— Exercise instructions —
Extract verbatim every line from the one containing "Given: Select the Comment tool" to the final line of the records below, inclusive, and exclude all pictures.

(Stored items)
BEGIN

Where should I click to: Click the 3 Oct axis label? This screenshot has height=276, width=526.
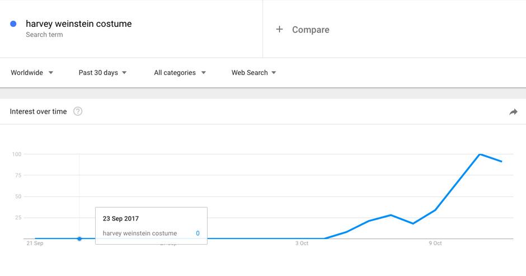(x=302, y=244)
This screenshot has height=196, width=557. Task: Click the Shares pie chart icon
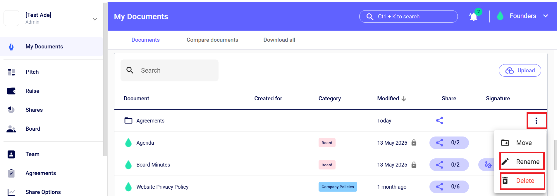tap(11, 110)
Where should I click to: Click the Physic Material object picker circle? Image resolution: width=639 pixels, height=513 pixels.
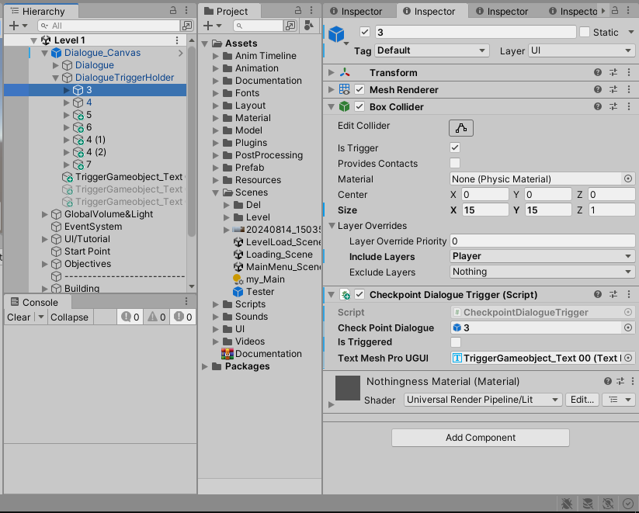[628, 179]
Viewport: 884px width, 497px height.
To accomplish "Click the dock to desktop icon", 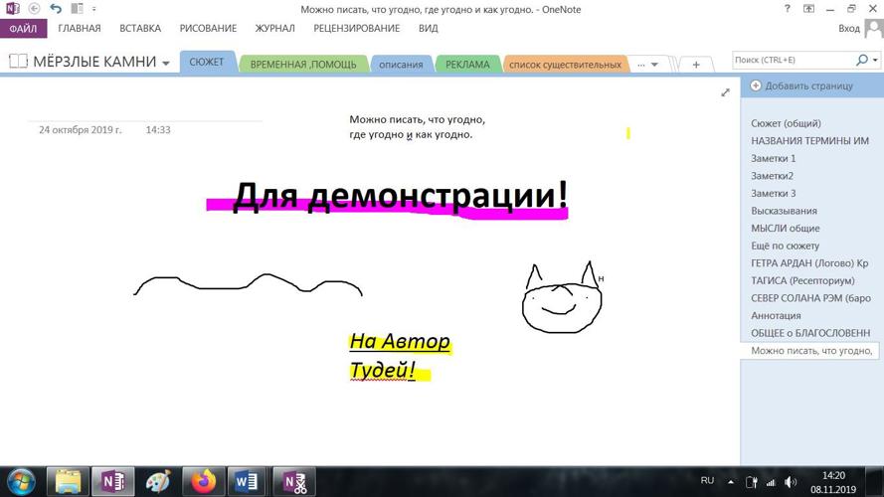I will click(77, 9).
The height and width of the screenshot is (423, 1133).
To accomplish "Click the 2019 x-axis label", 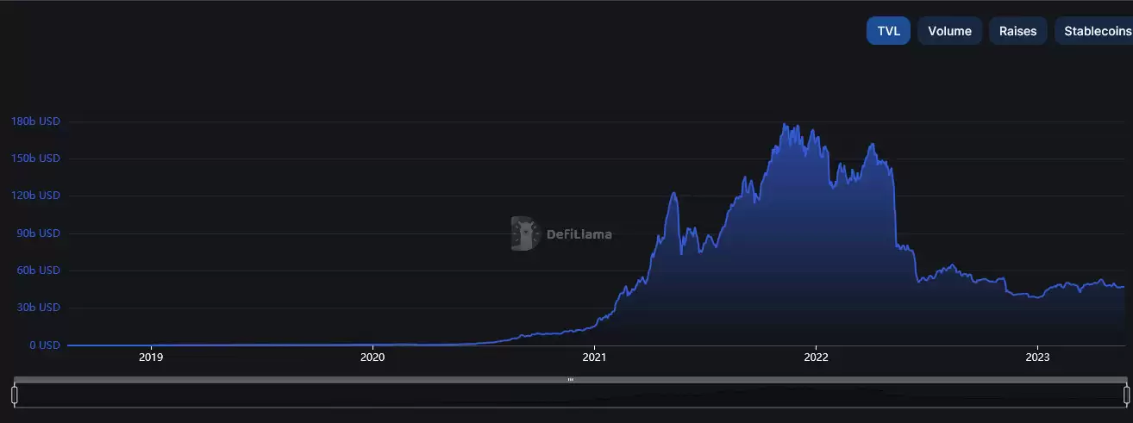I will 151,357.
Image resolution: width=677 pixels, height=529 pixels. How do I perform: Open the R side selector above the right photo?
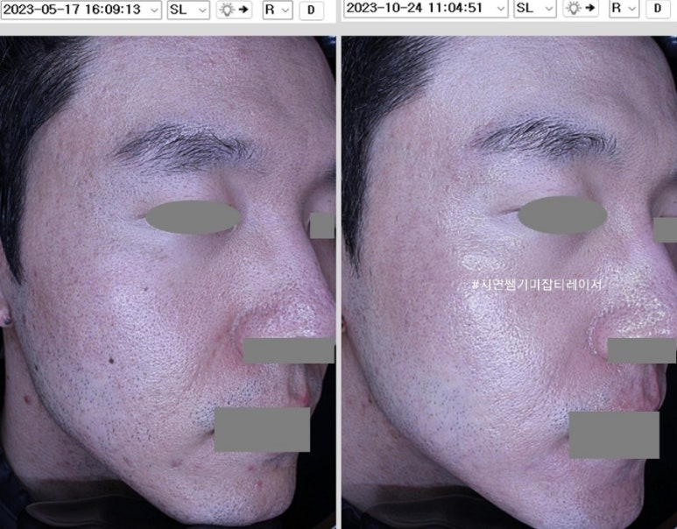[x=624, y=9]
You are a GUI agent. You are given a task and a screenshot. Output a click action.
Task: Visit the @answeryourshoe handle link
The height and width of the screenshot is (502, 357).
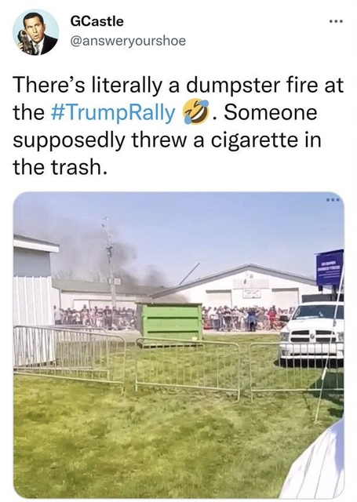point(127,41)
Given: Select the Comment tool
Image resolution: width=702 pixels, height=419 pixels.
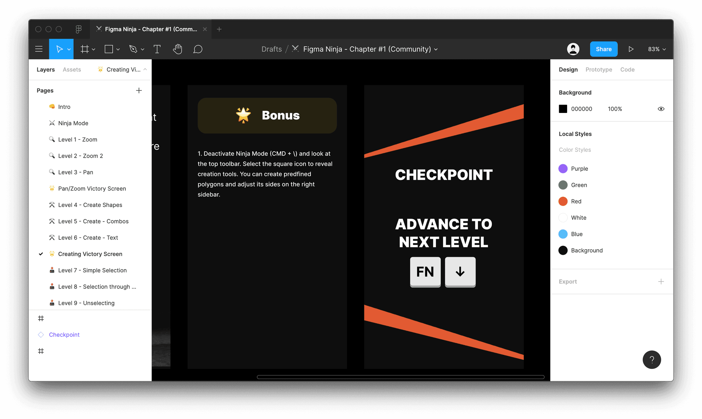Looking at the screenshot, I should pyautogui.click(x=199, y=48).
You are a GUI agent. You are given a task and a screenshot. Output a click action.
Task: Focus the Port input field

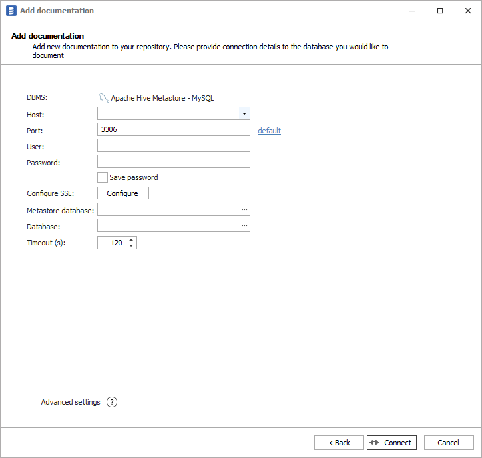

END

— Written answer —
Given: Select the Comment tool
Image resolution: width=702 pixels, height=419 pixels.
Looking at the screenshot, I should pyautogui.click(x=199, y=48).
You are a GUI agent. You are given a task and a screenshot. Output a click action.
Task: Focus the Port input field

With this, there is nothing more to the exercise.